:: Provided material

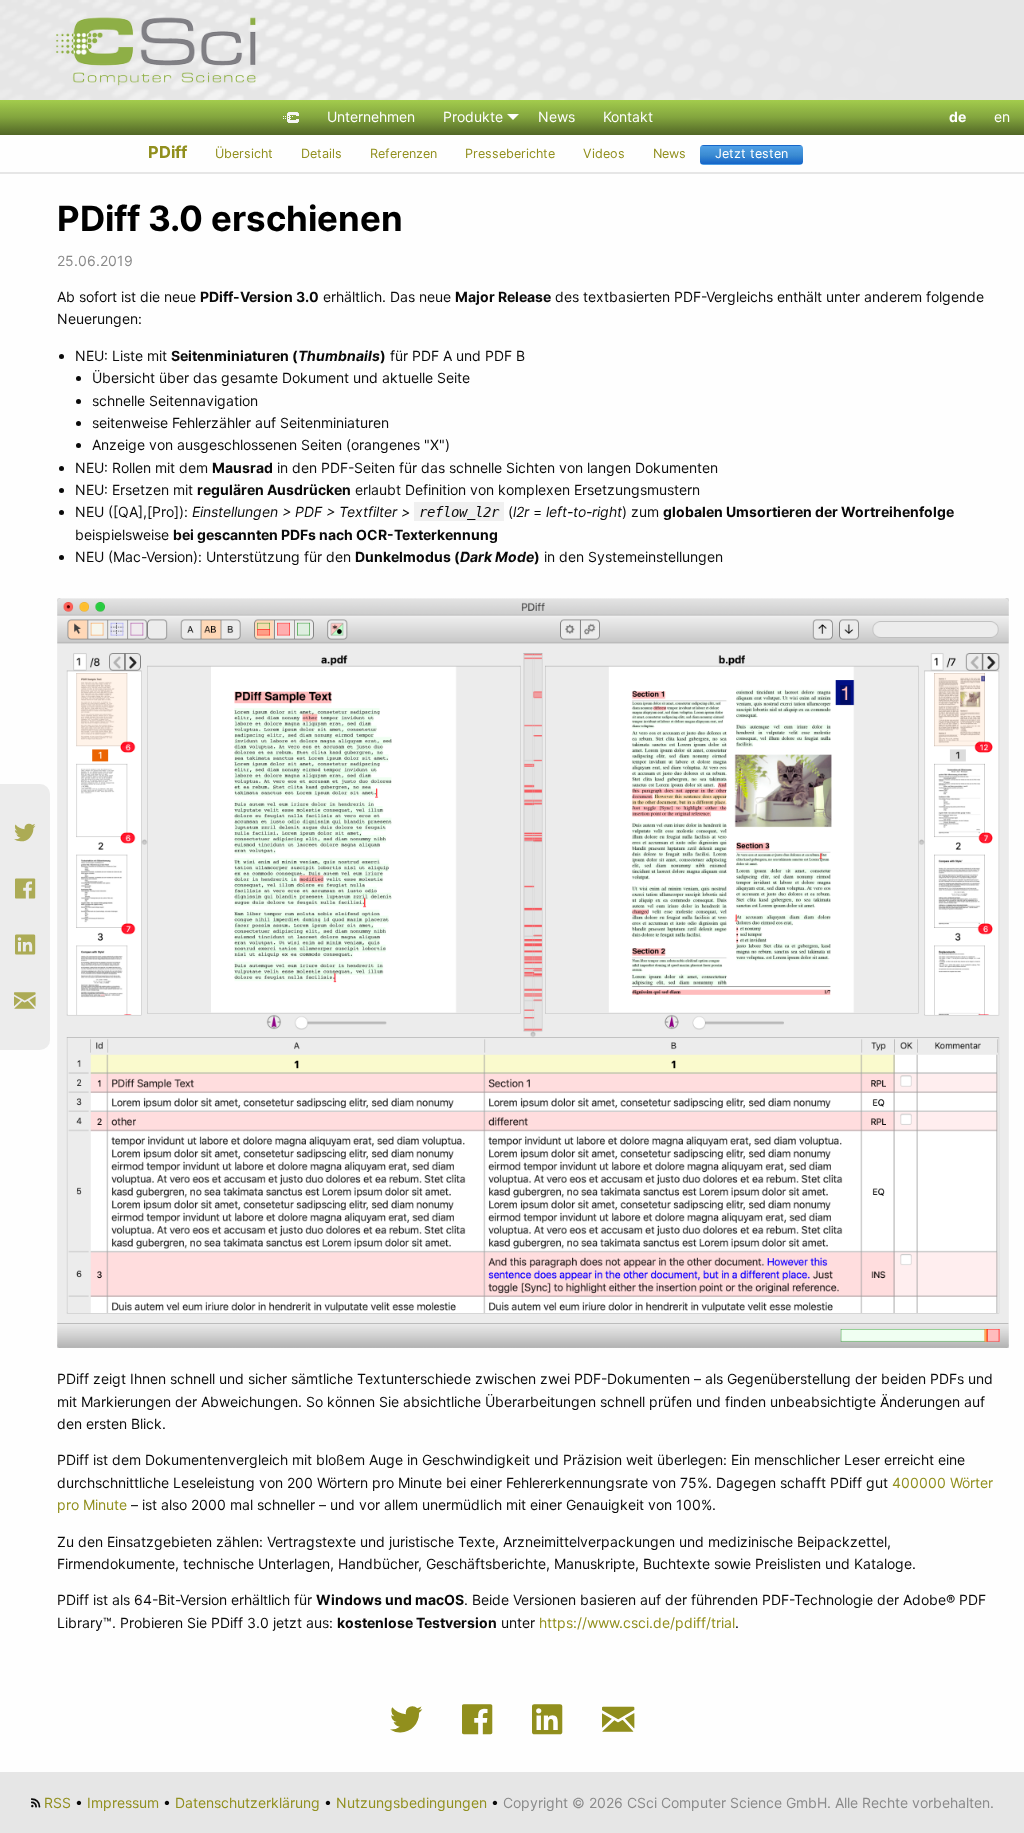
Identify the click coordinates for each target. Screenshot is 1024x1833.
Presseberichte (510, 153)
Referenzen (403, 153)
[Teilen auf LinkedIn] (25, 945)
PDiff (167, 152)
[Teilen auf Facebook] (25, 889)
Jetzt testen (751, 153)
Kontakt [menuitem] (628, 116)
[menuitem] (291, 117)
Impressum (123, 1802)
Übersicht (244, 153)
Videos (604, 153)
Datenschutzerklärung (247, 1802)
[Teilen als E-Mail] (25, 1001)
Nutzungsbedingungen (411, 1802)
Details (321, 153)
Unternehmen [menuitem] (371, 116)
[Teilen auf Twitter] (25, 833)
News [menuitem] (556, 116)
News (669, 153)
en (1002, 116)
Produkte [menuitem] (473, 116)
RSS (57, 1802)
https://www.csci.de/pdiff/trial (637, 1622)
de (957, 116)
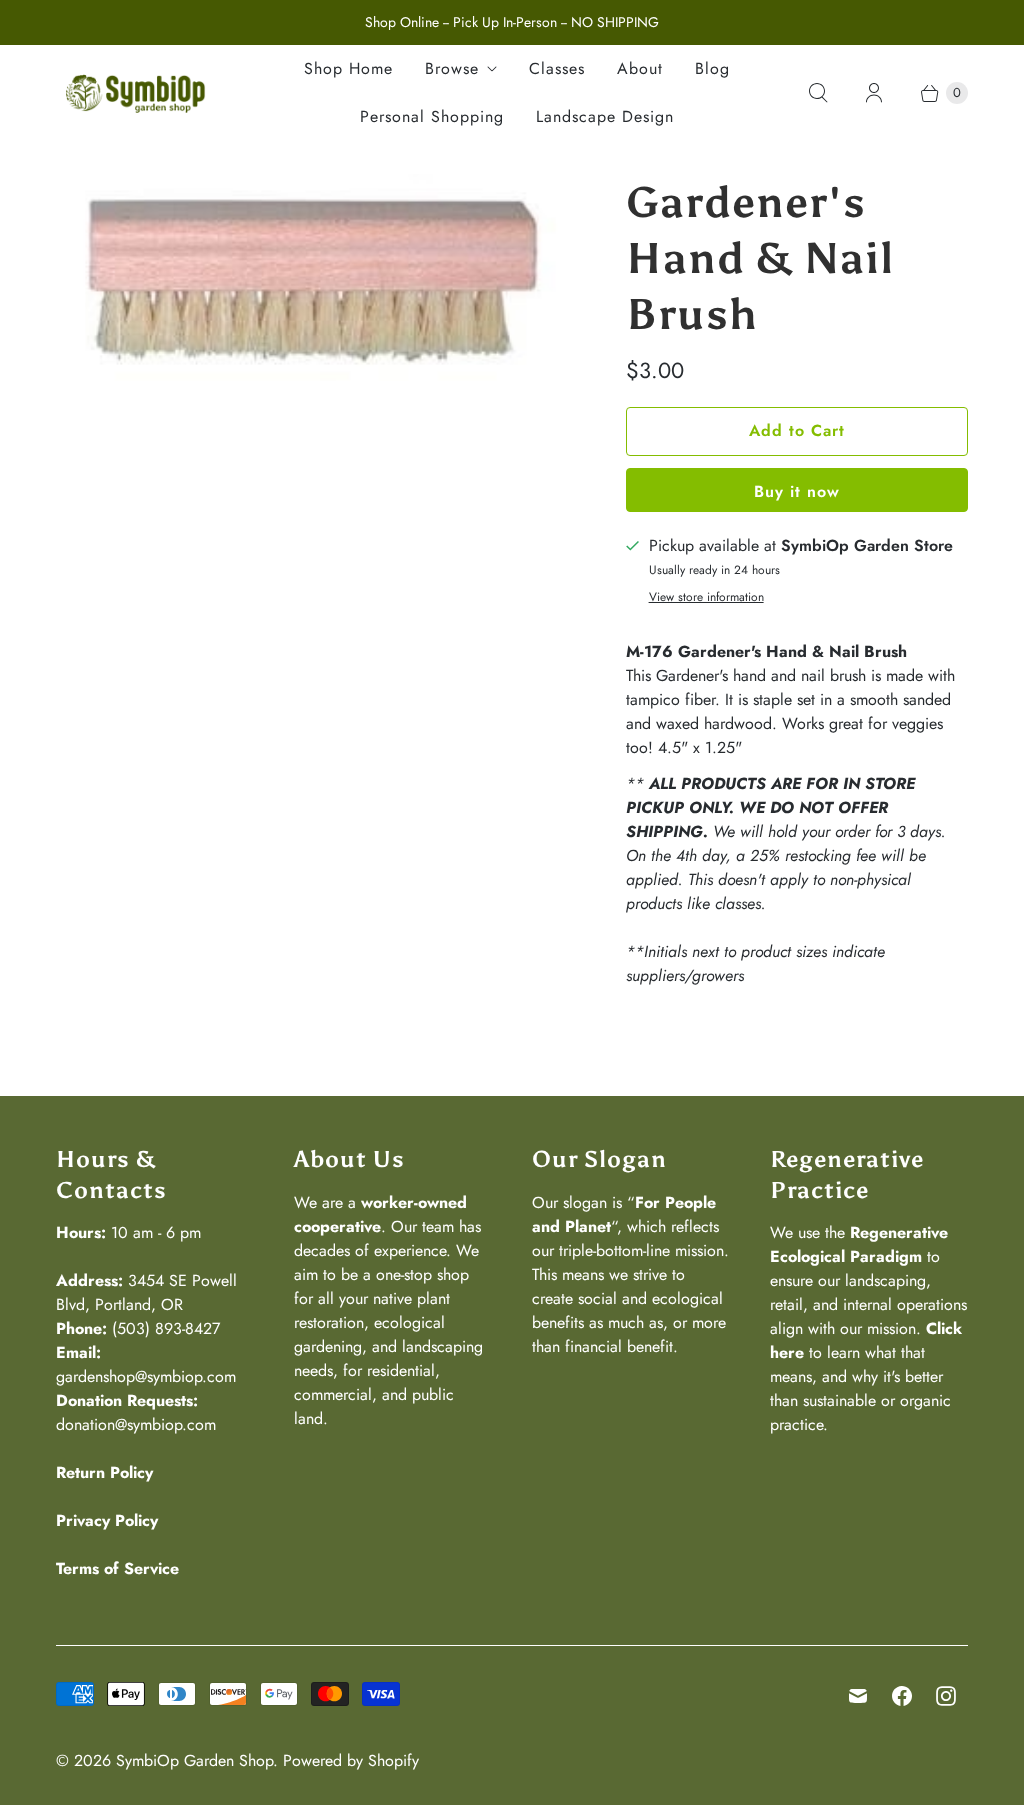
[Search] (818, 93)
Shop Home (348, 68)
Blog (712, 68)
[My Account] (874, 93)
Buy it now (797, 491)
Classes (557, 68)
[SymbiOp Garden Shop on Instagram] (946, 1696)
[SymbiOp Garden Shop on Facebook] (902, 1696)
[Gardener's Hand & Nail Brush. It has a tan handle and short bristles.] (313, 277)
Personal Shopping (432, 116)
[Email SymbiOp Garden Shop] (858, 1696)
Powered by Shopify (351, 1760)
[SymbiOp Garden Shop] (136, 93)
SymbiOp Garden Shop (194, 1760)
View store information (706, 598)
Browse (452, 68)
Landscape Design (605, 116)
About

::::

Among the entries above, take the line with "[Teilen auf Twitter] (25, 833)", the line with "Landscape Design (605, 116)", and all the lines between them, and restate them word for word without pictures.

[Teilen auf Twitter] (25, 833)
News [menuitem] (556, 116)
News (669, 153)
en (1002, 116)
Produkte [menuitem] (473, 116)
RSS (57, 1802)
https://www.csci.de/pdiff/trial (637, 1622)
de (957, 116)
[Search] (818, 93)
Shop Home (348, 68)
Blog (712, 68)
[My Account] (874, 93)
Buy it now (797, 491)
Classes (557, 68)
[SymbiOp Garden Shop on Instagram] (946, 1696)
[SymbiOp Garden Shop on Facebook] (902, 1696)
[Gardener's Hand & Nail Brush. It has a tan handle and short bristles.] (313, 277)
Personal Shopping (432, 116)
[Email SymbiOp Garden Shop] (858, 1696)
Powered by Shopify (351, 1760)
[SymbiOp Garden Shop] (136, 93)
SymbiOp Garden Shop (194, 1760)
View store information (706, 598)
Browse (452, 68)
Landscape Design (605, 116)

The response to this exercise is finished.